Mandated lead arrangers Citigroup and Merrill Lynch are preparing to launch a US$360m seven-year LBO financing for Flextronics Software Systems (FSS) in what will be India’s second LBO, and one that could set the template for future buyout financings. The deal finances KKR’s US$900m buyout of an 83% stake in FSS from Flextronics.
The deal’s structure is keenly awaited because Indian companies are allowed to borrow only for capex and infrastructure financing. This prevents Indian firms from using LBOs, but not foreign companies; however, foreign firms face hurdles in repatriating cashflows and dividends, making classic LBO structures impossible.

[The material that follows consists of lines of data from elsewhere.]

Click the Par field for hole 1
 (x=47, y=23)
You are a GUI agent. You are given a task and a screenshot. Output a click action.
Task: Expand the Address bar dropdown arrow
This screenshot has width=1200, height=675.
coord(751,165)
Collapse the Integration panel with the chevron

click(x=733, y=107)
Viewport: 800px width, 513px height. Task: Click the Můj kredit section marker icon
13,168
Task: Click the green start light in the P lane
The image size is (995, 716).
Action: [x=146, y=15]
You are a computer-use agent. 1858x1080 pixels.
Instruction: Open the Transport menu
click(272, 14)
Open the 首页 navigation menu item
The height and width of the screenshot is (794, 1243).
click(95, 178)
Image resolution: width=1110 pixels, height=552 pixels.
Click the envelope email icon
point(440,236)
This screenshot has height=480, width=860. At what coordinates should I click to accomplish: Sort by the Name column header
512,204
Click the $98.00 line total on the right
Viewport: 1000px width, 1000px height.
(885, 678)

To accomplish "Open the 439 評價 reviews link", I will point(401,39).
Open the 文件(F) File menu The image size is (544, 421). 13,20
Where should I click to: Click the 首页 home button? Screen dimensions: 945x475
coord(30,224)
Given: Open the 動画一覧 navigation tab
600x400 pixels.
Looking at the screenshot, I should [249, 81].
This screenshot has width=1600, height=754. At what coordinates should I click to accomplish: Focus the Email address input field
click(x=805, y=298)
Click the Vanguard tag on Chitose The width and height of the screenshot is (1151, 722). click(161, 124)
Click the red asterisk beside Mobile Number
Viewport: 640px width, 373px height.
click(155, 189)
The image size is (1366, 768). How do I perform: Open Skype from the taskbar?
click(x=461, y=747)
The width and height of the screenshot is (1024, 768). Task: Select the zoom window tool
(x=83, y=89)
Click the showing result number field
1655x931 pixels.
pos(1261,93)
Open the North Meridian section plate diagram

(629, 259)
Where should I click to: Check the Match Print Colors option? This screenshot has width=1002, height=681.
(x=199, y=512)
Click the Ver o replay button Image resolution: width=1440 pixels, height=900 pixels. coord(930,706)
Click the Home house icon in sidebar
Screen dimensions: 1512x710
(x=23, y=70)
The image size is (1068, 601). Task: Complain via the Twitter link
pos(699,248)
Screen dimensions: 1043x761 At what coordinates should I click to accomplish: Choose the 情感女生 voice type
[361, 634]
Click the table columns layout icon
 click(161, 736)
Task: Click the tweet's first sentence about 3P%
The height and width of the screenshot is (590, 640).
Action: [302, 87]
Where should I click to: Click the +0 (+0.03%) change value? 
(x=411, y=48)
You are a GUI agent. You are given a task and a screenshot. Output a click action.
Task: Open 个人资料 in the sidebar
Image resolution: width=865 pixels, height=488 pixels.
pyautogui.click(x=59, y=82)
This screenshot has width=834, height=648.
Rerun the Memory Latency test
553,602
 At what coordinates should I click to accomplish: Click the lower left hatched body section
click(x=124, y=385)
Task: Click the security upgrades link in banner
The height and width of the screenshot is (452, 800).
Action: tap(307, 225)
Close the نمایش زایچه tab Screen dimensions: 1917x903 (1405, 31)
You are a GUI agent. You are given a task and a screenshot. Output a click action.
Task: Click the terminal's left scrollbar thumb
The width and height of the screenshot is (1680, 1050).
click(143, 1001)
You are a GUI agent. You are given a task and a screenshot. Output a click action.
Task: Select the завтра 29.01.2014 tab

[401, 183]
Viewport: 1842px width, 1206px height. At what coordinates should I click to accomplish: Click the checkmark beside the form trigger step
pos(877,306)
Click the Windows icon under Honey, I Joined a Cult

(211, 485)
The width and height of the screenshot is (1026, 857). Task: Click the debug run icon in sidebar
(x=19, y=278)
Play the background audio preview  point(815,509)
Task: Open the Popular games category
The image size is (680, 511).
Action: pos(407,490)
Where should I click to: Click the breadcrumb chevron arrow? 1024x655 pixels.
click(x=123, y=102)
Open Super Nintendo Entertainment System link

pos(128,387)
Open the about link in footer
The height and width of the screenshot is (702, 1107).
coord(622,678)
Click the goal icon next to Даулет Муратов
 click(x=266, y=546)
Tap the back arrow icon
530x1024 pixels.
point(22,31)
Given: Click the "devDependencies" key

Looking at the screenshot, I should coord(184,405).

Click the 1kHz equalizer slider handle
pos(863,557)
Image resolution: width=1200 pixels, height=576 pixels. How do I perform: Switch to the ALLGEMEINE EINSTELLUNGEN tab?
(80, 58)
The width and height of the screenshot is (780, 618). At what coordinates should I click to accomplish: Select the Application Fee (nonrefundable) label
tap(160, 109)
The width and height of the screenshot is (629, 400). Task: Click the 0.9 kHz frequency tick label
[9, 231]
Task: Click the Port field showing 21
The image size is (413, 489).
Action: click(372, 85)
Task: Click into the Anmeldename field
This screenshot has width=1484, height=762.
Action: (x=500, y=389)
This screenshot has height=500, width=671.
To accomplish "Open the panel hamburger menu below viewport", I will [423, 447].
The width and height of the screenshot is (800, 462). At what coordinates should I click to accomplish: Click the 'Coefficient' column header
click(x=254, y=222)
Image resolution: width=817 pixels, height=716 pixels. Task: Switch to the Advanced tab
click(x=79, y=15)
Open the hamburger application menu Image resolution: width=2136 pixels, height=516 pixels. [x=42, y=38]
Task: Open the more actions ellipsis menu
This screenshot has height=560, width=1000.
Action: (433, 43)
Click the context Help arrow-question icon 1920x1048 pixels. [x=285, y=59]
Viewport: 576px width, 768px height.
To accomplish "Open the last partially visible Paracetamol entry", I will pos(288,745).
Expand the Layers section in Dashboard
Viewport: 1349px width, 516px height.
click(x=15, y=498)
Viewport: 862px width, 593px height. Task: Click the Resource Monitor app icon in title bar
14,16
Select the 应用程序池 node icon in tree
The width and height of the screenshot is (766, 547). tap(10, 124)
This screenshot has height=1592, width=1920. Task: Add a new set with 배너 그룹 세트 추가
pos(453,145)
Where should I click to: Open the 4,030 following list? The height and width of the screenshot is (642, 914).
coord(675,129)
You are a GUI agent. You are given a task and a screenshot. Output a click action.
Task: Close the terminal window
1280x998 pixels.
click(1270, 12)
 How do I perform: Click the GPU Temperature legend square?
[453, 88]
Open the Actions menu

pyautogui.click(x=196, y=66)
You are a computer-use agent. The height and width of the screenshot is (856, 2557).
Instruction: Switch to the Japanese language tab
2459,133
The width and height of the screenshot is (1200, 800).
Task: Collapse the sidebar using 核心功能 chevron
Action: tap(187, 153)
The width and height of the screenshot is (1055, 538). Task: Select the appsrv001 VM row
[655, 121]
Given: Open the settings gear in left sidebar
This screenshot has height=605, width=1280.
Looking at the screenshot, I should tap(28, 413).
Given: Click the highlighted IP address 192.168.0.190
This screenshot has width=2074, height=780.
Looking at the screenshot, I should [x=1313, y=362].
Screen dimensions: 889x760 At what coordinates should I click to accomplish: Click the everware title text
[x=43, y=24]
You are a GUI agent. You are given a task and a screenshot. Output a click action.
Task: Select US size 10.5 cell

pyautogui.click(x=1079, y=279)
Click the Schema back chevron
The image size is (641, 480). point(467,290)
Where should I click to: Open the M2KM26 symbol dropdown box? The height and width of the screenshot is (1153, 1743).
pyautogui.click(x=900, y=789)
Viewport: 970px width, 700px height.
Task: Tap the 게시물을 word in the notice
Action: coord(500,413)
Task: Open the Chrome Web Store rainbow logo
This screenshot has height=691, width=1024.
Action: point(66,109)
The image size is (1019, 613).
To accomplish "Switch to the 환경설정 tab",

Bankers close to the deal said the structure would allow all of FSS’s cashflows to service the loan, even though FSS’s operations are predominantly in India.
A Cayman Island entity will be the borrower, similar to an offshore special purpose vehicle that was the borrower on the US$215m five-year LBO for GE Capital International Services (Gecis) in February 2005 – India’s only other LBO to date.
FSS’s deal will have much higher leverage at 5.8x net debt to Ebitda – although the deal’s all-senior amortising debt will make up just 40% of the capital structure.
Rarity value, and the deal’s 225bp–275bp over Libor margin for a 5.8-year average life, are expected to make the deal attractive. Lenders will also be encouraged by talk that the company will be looking to launch an IPO in a few years, which would provide banks with an exit opportunity.
Flextronics will receive US$600m in cash and will also hold a US$250m note with PIK interest coupon that matures in eight years.